■ Written task: Rewrite the entries from the beginning through the line containing "pyautogui.click(x=1651, y=285)", replacing "image size" with "screen size" and leaving everything else unchanged.

-------------------------

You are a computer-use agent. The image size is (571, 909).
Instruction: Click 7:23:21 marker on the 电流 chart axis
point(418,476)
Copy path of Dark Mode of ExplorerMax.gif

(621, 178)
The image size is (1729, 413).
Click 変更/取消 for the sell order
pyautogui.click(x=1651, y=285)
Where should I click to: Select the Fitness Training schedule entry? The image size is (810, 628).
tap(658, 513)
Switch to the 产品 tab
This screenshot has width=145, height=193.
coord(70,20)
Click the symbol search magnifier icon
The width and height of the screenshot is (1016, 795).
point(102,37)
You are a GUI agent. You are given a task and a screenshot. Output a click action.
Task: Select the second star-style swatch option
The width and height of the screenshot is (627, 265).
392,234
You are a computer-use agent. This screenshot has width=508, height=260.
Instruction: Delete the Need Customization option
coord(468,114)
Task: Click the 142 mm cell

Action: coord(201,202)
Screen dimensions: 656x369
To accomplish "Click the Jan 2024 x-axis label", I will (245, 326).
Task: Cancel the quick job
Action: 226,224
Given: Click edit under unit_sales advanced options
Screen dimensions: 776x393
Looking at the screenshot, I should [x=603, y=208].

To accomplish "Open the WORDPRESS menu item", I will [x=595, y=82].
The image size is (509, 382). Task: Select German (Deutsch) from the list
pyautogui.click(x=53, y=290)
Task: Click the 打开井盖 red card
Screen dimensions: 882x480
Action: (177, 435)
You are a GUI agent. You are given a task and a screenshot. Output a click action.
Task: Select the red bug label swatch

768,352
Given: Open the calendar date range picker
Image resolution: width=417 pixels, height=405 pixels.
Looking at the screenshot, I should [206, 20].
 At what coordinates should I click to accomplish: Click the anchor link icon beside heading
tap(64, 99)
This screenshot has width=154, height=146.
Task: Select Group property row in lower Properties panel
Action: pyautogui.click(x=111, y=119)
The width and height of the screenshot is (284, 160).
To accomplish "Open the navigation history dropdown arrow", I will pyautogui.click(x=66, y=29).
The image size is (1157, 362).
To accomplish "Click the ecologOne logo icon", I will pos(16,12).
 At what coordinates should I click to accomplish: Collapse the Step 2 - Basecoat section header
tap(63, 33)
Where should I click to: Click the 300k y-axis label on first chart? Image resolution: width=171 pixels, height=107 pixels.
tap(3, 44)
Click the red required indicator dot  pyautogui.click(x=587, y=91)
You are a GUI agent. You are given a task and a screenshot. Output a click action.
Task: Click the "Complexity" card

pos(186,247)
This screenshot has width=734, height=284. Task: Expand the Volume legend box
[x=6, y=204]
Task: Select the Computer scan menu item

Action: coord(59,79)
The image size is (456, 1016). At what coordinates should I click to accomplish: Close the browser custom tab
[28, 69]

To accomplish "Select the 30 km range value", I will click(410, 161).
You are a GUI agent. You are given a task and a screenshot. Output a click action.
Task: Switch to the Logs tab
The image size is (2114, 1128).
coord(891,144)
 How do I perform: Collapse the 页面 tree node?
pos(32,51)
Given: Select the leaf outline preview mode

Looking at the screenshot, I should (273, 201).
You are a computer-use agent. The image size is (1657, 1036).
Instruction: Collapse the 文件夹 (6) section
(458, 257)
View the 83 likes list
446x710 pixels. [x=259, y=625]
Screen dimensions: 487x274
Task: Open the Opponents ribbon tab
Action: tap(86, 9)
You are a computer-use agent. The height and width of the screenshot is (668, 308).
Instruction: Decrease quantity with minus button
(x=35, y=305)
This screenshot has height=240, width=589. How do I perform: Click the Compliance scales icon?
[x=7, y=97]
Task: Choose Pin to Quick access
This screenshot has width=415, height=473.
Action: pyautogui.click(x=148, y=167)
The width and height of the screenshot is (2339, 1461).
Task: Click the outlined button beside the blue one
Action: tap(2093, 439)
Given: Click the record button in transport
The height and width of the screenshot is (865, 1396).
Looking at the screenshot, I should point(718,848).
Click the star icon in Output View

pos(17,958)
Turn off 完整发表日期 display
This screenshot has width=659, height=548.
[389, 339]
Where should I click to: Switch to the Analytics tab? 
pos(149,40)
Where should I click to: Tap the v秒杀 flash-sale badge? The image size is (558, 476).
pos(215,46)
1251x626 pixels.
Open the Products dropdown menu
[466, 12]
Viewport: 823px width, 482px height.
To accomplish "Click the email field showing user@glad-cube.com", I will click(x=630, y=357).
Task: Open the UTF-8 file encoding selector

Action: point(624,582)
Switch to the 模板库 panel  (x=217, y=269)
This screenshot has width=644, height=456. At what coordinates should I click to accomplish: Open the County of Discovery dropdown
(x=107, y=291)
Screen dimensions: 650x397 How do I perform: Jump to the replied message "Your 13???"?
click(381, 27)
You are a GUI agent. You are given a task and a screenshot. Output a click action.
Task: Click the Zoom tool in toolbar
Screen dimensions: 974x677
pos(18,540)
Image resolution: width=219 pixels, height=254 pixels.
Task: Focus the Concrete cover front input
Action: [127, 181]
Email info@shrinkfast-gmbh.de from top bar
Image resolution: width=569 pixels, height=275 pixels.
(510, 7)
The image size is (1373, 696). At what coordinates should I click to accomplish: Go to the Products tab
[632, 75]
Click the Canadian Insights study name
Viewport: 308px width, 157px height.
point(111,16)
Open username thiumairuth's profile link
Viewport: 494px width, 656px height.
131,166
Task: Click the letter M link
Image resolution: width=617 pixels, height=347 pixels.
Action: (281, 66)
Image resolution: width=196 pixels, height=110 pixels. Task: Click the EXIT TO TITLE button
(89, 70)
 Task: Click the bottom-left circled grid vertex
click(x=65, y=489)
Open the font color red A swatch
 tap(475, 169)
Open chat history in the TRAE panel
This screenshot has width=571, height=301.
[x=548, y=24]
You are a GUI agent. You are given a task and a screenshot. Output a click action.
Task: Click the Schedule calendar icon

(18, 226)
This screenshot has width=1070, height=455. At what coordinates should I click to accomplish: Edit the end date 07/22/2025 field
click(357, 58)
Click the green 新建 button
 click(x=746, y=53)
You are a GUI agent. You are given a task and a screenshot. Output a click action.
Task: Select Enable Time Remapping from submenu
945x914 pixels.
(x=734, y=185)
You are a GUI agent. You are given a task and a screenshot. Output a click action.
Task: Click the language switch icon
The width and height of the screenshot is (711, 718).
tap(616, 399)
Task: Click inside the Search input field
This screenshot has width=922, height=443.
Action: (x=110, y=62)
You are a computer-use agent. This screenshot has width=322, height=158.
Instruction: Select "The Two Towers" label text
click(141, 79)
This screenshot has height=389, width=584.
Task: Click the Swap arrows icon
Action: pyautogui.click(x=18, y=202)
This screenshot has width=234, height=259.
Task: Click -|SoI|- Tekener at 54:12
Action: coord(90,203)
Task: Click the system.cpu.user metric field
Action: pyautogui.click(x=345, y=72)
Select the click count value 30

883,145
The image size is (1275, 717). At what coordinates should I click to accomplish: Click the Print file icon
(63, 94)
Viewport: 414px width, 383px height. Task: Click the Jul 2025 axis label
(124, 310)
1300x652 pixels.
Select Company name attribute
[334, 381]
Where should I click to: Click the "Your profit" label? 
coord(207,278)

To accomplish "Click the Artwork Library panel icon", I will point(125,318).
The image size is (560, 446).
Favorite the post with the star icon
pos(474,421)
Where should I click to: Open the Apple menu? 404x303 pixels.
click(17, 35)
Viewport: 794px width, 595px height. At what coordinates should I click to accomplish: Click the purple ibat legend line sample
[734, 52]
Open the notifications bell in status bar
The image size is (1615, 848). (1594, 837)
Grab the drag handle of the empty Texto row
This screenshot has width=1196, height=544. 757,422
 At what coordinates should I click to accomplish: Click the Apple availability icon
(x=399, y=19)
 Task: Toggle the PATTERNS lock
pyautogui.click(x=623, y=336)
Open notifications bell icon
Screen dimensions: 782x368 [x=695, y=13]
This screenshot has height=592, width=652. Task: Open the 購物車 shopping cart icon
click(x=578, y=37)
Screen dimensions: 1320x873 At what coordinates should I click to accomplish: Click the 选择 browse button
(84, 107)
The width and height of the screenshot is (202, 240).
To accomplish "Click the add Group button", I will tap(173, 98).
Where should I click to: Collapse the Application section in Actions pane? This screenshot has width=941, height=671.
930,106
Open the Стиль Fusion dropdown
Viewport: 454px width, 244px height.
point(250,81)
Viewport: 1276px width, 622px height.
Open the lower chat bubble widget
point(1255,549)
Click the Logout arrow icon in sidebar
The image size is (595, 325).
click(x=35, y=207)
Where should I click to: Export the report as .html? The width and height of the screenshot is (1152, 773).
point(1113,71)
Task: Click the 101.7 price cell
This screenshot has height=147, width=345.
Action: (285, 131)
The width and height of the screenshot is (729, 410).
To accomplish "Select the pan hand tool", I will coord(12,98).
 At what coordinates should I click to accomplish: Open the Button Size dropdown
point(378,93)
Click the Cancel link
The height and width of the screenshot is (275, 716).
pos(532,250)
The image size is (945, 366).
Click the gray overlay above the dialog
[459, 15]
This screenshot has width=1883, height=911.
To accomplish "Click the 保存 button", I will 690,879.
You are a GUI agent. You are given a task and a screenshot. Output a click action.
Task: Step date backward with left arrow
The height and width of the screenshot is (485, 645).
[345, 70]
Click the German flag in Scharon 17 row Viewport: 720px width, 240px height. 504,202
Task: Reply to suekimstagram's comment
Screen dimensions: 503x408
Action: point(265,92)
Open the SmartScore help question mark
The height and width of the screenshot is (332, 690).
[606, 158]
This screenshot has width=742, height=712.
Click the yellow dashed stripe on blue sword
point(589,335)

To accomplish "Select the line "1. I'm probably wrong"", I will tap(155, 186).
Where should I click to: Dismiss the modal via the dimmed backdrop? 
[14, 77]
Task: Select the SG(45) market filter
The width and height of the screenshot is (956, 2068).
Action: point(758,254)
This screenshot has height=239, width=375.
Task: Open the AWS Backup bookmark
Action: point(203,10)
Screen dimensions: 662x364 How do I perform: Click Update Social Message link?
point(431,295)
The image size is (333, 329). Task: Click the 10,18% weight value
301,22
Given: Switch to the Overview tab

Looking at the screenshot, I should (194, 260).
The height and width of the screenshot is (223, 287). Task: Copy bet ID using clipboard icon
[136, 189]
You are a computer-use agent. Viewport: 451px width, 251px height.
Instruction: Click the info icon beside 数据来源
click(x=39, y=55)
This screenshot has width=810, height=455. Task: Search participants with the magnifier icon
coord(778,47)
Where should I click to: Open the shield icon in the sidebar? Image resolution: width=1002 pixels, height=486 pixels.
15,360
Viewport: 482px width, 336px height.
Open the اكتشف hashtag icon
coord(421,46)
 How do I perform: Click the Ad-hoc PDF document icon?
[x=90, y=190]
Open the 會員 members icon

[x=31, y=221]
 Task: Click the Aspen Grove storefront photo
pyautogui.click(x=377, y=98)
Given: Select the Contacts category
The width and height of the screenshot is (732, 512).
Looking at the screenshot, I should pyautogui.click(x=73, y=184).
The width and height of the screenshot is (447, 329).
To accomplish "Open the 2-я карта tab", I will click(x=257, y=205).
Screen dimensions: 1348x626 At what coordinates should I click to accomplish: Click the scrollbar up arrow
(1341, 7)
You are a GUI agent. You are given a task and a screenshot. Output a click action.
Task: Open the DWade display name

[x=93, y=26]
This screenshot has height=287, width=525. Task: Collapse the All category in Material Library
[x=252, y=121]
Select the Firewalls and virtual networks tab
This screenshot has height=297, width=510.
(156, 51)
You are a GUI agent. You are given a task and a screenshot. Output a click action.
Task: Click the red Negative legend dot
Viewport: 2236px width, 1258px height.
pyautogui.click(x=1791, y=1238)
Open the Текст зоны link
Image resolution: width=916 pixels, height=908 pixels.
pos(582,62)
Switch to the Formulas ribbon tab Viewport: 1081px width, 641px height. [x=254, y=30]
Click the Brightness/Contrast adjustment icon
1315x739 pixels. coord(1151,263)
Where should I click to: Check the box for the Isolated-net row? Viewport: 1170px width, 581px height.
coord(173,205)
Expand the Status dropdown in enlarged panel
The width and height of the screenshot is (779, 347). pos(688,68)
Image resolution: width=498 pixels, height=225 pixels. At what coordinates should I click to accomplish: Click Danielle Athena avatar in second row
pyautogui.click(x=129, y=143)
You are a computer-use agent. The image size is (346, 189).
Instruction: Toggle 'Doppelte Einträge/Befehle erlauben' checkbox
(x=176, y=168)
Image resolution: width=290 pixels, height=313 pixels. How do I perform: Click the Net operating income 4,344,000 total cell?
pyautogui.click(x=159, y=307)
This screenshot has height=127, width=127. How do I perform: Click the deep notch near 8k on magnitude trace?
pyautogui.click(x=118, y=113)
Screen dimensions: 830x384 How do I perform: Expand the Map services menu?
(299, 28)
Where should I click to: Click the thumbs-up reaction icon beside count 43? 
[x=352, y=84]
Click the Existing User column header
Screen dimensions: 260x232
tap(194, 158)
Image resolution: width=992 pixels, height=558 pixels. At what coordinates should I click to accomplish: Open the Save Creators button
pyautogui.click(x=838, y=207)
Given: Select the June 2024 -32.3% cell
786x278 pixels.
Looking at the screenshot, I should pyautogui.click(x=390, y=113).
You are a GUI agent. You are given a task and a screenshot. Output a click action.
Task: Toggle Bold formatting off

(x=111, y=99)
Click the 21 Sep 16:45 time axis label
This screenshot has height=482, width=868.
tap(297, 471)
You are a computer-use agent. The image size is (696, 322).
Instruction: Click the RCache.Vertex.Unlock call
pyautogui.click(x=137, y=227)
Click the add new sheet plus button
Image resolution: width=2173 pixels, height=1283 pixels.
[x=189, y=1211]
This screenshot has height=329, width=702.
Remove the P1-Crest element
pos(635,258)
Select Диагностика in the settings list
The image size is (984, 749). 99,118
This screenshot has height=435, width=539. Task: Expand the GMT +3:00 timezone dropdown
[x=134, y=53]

-------------------------

■ Exercise output:
You are a computer-use agent. The screen size is (571, 909).
Instruction: Click 7:23:21 marker on the 电流 chart axis
point(418,476)
Copy path of Dark Mode of ExplorerMax.gif

(621, 178)
The screen size is (1729, 413).
Click 変更/取消 for the sell order
pyautogui.click(x=1651, y=285)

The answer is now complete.